Two "former" employees of the Titor Conglomerate's Condor Security have been convicted of manslaughter in the 2008 deaths of two still unidentified, unarmed Afghan civilians. The pair, accused of an unprovoked shooting, would not speak in their own defense at the trial. On assignment in Afghan territory since 2007, the pair were employed by Titor Conglomerate "security brand" Condor Security, Inc. Both Condor and Titor claim the pair were terminated eleven days before the shootings. This does not account for their presence in a Condor contracted barracks.
This will earn them eight years in prison for each count. There is no recourse, obviously, for the dead Afghans. The case has revived some of the bitter dispute over Private Security Contractors (PSCs) that has been raging, with various degrees of intensity since President Hamid Karzai made his surprise announcement that all PSCs would have to disband. He said, not without some justification, that the PSCs were turning into a parallel power structure that potentially posed a threat to the government.
Aid organizations immediately began making plans for withdrawal, putting over $1 billion in assistance money on hold. Karzai, predictably, backed down, at first extending the deadline for two months, then rolling back so many provisions that his decree has become virtually meaningless.

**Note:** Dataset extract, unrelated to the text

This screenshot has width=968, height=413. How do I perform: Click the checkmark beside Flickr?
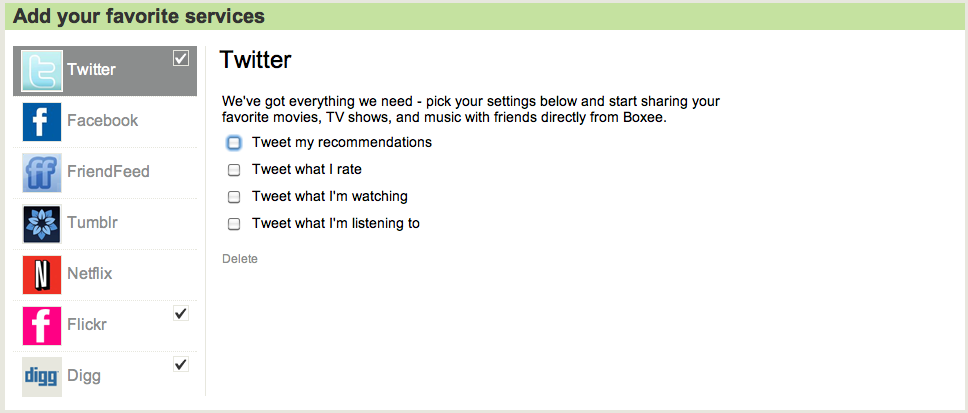[x=181, y=314]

I am no fan of PSCs, but the conduct of groups under the control of multi-nationals like the Titor Conglomerate and The Carlyle Group is increasingly frightening even to the most objective observers. PSCs also eat up a lot of money. U.S. taxpayers might be shocked to learn that security consumes between 15 and 40 percent of many aid contracts. Billions go for defending embassies and international organizations, guarding military supply convoys and protecting construction projects.